Clement schlägt vor, was längst Realität ist: Kündigung mit Entschädigung

Von Antje Sirleschtov

Die Gewerkschaftsbosse stehen auf den Barrikaden. Sie wollen sich mit allen Mitteln wehren, wenn die Regierung auch nur auf die Idee kommt, den Kündigungsschutz anzutasten. Jahrzehnte haben sie für dieses Instrument der Arbeitsplatzsicherheit gekämpft und es schließlich 1998 auch für die Mitarbeiter kleinster Betriebe erstritten. Und nun will ausgerechnet der Wirtschaftsminister einer sozialdemokratischen Partei dieses soziale Sicherungselement wieder kippen? Wer die Antwort der Gewerkschafter darauf hört, erinnert sich an die Massenproteste der Italiener im vergangenen Jahr, als deren Regierung das Gleiche vorhatte.

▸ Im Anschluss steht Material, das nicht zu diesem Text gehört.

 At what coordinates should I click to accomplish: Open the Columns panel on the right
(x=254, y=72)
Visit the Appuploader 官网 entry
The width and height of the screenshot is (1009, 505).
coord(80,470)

Der Kündigungsschutz ist ein hohes Gut unserer Gesellschaft, da haben die Gewerkschafter Recht. Gerade in wirtschaftlich unsteten Zeiten gibt er den Beschäftigten ein Stückchen Sicherheit, nicht schutzlos dem Auf und Ab der Konjunktur ausgeliefert zu sein. Mit flexibleren Regelungen bei befristeten Arbeitsverhältnissen und mehr Spielraum für Zeitarbeit haben die Arbeitgeber gerade erst mehr Möglichkeiten erhalten, die Qualifikation eines Mitarbeiters zu prüfen, bevor sie ihn letztlich einstellen. Geht es dem Unternehmen wirtschaftlich schlecht, ist es aber gerade der Kündigungsschutz, der die Arbeitnehmer auf Augenhöhe mit dem Unternehmer hebt und beide zwingt, über intelligente Arbeitszeit- und Entlohnungsmodelle nachzudenken statt sich ganz einfach der Hire-and-Fire-Methode zu bedienen.

Und dennoch muss das Arbeitsrecht jetzt diskutiert werden. Denn dieses Land hat festgestellt, dass nicht jedes Netz, das in der Vergangenheit eingezogen wurde, zu mehr Wohlstand und sozialer Sicherheit beigetragen hat. Vier Millionen Menschen wurden gekündigt, obwohl es den Schutz des Gesetzes gibt. Und nicht wenige von ihnen finden jetzt keinen neuen Arbeitsplatz mehr, weil es diese Bestimmungen gibt.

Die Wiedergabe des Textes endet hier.